The reason I found your post so irritating and offensive is that I had to hear almost every day in school about Jan Matzeliger and his shoemaking machine, Charles Drew and blood transfusions, Benjamin Banneker and his wooden clock and surveying Washington DC. Even you've probably heard of George Washington Carver and his uses for the peanut. If you didn't, you probably just weren't paying attention.
I guess the teacher was afraid we'd all turn into racists if we didn't know about that stuff. It's easy to attack or satirize that sort of thing, and I suppose if we really got to know that teacher we'd find her preachiness and political correctness offensive -- she wasn't one of the best or most likeable teachers I had -- but at least it made it hard to simply dismiss a whole ethnic group.

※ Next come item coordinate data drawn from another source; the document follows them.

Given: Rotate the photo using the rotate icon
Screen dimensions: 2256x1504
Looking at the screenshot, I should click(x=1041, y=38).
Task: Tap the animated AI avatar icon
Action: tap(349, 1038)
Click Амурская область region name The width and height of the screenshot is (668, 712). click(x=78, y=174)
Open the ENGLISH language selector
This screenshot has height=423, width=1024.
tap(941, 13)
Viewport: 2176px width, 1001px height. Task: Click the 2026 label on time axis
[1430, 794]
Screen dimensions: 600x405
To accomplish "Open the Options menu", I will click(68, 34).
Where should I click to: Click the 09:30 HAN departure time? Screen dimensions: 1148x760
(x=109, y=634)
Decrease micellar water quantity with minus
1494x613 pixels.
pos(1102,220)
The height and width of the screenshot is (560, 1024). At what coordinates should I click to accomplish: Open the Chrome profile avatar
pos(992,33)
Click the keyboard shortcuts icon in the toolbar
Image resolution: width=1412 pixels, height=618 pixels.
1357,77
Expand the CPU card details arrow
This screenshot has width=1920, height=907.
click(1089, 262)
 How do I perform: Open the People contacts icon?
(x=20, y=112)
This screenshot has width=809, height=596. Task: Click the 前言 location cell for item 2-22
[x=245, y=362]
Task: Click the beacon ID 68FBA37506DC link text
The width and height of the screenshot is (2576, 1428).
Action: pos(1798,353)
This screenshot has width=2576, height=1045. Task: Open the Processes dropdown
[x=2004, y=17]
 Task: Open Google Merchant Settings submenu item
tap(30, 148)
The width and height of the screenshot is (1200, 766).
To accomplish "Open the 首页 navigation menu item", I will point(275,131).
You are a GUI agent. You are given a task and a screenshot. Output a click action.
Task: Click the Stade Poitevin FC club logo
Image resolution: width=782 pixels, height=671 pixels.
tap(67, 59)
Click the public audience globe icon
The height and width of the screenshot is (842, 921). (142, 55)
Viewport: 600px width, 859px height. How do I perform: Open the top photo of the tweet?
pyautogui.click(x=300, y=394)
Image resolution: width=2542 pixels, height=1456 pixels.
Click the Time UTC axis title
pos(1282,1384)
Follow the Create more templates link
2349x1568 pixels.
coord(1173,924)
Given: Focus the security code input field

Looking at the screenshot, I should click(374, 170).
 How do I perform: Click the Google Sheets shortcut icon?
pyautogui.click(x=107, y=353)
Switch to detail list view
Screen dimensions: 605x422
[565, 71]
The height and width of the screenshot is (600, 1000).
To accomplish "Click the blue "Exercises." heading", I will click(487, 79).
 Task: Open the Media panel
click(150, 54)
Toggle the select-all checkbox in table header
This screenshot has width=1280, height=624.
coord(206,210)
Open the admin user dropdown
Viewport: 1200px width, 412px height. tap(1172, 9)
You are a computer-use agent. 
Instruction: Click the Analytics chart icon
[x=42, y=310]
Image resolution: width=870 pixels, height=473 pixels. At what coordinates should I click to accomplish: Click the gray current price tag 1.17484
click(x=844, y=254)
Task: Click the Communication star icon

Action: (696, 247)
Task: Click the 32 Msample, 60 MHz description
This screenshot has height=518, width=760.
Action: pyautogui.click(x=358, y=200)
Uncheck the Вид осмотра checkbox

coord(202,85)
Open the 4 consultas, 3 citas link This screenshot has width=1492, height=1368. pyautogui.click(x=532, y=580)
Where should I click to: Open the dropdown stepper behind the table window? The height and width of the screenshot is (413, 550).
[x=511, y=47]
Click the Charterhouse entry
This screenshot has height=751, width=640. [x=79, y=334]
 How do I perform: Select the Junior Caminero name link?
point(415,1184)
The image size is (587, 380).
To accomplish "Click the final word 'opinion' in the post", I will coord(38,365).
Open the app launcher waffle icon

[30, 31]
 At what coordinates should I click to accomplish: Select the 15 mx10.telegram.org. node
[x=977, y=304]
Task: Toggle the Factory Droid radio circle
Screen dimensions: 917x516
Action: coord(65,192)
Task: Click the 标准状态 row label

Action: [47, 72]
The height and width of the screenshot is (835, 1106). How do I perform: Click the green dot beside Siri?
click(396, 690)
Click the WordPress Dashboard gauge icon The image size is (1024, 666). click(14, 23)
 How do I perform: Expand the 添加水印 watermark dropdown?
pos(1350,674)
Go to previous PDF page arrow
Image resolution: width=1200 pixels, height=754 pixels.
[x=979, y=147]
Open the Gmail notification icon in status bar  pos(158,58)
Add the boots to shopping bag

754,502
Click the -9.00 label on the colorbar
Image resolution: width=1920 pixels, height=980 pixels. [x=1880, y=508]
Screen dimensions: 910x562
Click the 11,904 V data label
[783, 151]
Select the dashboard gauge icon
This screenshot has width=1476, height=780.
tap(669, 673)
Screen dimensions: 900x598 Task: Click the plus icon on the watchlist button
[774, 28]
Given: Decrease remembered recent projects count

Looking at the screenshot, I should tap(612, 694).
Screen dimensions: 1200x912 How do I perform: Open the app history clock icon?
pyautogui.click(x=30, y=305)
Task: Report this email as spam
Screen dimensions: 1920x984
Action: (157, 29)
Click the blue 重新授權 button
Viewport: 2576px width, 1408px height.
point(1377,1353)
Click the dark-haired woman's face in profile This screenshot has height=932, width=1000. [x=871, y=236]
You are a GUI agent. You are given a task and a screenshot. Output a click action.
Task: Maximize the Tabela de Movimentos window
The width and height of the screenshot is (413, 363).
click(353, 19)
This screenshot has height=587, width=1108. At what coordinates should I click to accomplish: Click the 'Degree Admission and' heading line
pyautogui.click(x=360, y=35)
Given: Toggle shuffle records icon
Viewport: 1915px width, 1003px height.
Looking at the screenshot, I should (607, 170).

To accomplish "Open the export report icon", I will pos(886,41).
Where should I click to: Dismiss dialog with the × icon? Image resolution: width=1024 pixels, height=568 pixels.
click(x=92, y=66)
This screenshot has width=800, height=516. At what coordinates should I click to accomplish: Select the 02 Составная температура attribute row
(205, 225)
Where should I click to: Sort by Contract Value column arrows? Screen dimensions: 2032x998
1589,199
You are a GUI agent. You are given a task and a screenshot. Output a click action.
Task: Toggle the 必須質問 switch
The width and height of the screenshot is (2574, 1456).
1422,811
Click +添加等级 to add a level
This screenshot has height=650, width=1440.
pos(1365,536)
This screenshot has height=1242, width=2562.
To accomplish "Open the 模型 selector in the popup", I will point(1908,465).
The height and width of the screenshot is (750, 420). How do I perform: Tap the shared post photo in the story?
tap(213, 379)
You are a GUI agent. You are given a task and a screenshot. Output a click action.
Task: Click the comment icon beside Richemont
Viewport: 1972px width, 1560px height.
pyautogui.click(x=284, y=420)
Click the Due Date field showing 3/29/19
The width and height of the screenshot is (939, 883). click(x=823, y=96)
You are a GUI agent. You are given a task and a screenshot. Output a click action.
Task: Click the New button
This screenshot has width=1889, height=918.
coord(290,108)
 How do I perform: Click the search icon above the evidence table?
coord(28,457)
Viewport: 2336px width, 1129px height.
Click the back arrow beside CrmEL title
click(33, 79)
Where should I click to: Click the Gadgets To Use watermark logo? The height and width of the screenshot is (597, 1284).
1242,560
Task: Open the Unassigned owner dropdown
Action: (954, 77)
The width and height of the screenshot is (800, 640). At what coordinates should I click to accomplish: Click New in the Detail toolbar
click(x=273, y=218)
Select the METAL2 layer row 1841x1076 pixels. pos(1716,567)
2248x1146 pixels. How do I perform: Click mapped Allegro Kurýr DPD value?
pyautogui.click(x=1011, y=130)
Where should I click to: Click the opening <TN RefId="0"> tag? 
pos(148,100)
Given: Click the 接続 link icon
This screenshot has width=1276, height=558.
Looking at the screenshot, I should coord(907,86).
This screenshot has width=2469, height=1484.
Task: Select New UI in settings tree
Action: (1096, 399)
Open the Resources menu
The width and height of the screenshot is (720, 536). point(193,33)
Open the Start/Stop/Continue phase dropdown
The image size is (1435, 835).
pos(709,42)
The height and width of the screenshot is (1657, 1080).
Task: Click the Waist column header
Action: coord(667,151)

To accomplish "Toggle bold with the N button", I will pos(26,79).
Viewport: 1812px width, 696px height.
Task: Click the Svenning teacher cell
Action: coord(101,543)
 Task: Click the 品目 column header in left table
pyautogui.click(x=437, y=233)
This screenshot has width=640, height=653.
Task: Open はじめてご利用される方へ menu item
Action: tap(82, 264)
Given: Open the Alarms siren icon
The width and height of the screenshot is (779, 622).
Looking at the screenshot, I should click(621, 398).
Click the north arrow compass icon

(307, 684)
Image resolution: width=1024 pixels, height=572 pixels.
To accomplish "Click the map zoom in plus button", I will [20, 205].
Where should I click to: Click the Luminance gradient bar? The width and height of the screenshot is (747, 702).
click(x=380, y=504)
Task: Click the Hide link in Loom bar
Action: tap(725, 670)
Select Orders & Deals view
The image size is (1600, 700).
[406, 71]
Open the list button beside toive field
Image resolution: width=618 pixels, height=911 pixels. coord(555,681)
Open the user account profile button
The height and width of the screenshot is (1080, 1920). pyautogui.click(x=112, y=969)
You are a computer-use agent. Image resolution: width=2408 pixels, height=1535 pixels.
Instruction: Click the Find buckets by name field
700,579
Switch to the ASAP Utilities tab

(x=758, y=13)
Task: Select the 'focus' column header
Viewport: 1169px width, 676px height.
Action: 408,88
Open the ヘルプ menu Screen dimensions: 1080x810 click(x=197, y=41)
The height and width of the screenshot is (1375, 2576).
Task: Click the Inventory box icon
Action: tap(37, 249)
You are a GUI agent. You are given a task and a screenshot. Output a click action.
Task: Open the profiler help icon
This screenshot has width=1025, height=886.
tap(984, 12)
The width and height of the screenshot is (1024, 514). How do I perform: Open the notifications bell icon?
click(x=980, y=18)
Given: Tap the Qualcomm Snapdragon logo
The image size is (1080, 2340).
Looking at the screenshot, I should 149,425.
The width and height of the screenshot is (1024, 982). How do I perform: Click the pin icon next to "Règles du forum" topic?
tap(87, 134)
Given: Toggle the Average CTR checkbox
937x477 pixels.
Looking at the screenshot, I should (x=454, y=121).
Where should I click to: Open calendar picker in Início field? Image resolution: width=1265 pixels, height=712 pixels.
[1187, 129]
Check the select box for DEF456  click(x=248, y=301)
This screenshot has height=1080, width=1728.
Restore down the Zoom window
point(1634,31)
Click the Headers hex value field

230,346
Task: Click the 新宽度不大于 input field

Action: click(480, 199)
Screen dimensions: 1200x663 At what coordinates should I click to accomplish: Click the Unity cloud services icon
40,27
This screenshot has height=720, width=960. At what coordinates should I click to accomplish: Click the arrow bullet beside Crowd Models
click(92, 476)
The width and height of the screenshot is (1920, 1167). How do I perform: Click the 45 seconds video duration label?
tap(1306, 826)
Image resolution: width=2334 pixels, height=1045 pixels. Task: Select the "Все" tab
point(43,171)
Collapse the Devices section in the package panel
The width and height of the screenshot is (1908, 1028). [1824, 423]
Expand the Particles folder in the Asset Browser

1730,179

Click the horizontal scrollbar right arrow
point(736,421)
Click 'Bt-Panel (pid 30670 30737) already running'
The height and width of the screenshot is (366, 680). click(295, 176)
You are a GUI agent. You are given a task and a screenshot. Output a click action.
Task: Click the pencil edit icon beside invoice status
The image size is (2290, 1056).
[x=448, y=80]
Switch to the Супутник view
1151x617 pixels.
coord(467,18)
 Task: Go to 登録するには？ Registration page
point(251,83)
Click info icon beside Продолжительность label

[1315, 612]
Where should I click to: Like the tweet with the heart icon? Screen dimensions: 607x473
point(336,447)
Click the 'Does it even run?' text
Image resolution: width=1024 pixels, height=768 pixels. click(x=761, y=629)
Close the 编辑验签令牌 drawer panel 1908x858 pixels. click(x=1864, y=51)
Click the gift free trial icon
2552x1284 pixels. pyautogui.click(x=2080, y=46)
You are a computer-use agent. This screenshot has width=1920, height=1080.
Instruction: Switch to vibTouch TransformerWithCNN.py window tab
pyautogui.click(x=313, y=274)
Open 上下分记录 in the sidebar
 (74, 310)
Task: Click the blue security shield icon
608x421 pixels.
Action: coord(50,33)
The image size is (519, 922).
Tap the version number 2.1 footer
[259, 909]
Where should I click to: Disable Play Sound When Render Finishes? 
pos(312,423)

If the argument is that none of these inventors was a Bell or an Edison, well, Carver came pretty close, Drew's work with blood can't simply be dismissed as insignificant, and one Black technician worked with both Bell and Edison. But beyond all that, none of us is a Bell or an Edison, so far as I know of -- or for that matter a Carver or a Drew. Black or white, most of us are in the same boat so far as great achievements are concerned.
I had seen this list before of “inventions” by black Americans. I needed a good laugh again. The biggest hoax of all was George Washington Carver, who the liberals like to say invented peanut butter. Truth of the matter is he invented nothing.